Why Adidas Is Ripe for Bananas…and More
There’s a direct line between Adidas’ interests in virtual worlds and gaming — across blockchain efforts and NFTs (Bored Ape Yacht Club, for instance) and platforms such as Fortnite, Minecraft and now, as of December 2023, Roblox — and where the brand sees its path in the virtual future.
And it’s not completely divorced from the physical business.
“Just look into the collaborations that we’re doing in the real world with Jeremy Scott or with someone else,” Wehner continued. “There’s lots of creativity that we allow on a physical product, but now you’re moving into a unlimited unrestricted world of virtual, [and] we don’t want to be too prohibitive of what the framework is.”
That explains why a global athleticwear giant like Adidas has no qualms about putting its branding on a virtual banana. This sort of thinking flies in the face of conventional business wisdom, which rigidly protects branding amid fears of brand dilution. But that’s an oh-so serious, carefully curated approach doesn’t necessarily fit in gaming platforms, where authenticity — and perhaps a sense of humor — resonates best.
According to Adidas, authenticity and creativity inform the company’s roadmap of virtual projects, which is already planned out through 2027.
Of course, anything can happen over the next few years. What the company is sure about, however, is that it won’t be a purely digital play. At times, those efforts will include physical product, Wehner said.
For now, Adidas is surveying the possibilities. It’s eyeing emerging platforms for brand fit, including category-specific games like the sports genre. It’s also preparing a sweep of new initiatives over the next two to three months. Wehner couldn’t disclose the exact nature of those projects, but it’s hard to overlook the timing, with the start of the 2024 Paris Games.
In the meantime, while all of that is in play, Adidas is fashioning the underlying organizational structure underpinning these projects, with a new business unit dedicated to gaming.
First Mover Advantage
Launched quietly in January and headed by Wehner, Adidas Gaming is still working through its early days. “For now, we really set this up as a sales operation that comes with a cherry on top of having brand awareness,” he said.
Puja Chakraborty, head of product at Adidas Gaming, doubled down on authenticity that power these types of projects — and more.
This Roblox collaboration was “very authentic, and that’s exactly what we also [strive for] in the real-life products, in the physical products…we stay authentic to the collaborator, to that creator,” she said. “WhoseTrade has been on the platform, and we wanted to have a perfect marriage between his authenticity, his credibility, and what we do and what we stand as a brand and our brand values.”

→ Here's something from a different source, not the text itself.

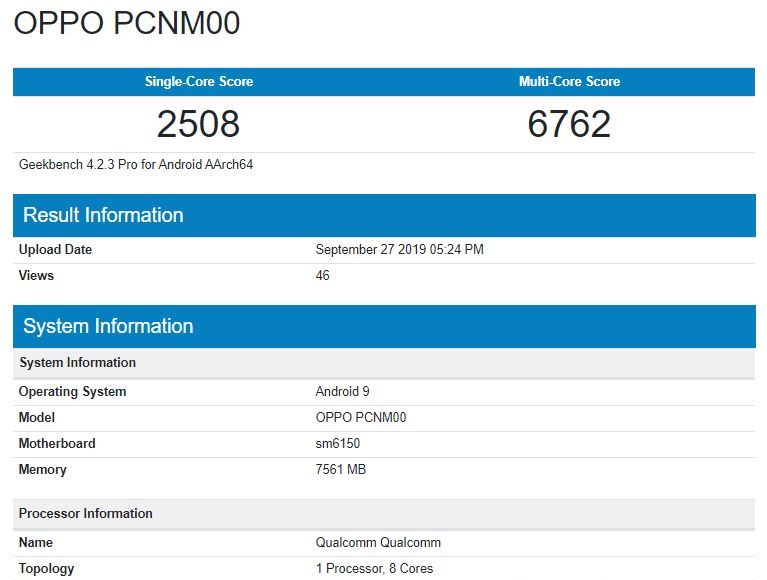Click the Operating System row label
This screenshot has height=580, width=767.
(72, 391)
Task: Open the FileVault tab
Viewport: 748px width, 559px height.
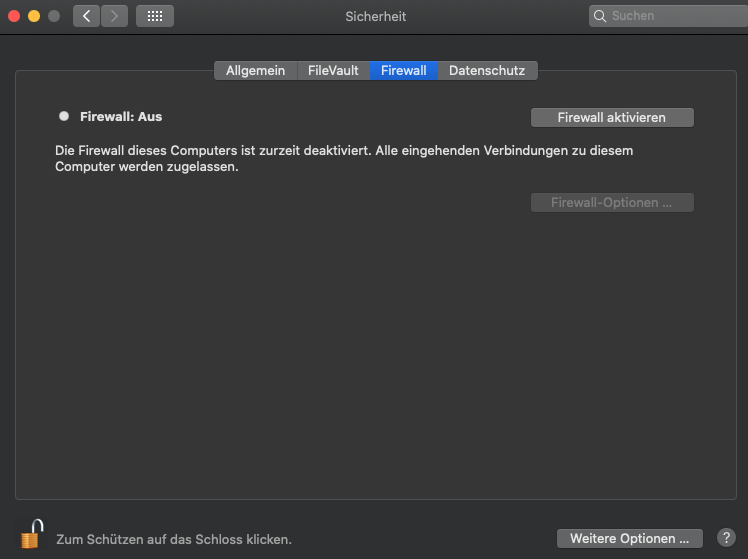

That’s a key ingredient of the work, but it’s not the only aspect for Adidas Gaming. The other is timing and moving nimbly. For instance, it took just eight weeks from briefing to opening its first pop-up store on Roblox. The @WhoseTrade drops took even less time, at roughly six weeks or so. The next few weeks will bring more efforts that, Adidas hopes, will delight a gaming community that skews younger.
“We are in the industry of producing cultural product and sports product, and there’s so much of it in the virtual space,” Wehner added. “It’s not even a question that we should be in there, to be quite honest.
“So everyone who is not building virtual fashion or virtual product, I think they will miss out — which is good for us, because it gives us a little first mover advantage over the next couple of years to really build awareness and loyalty with a very young target audience, and also Gen Z.”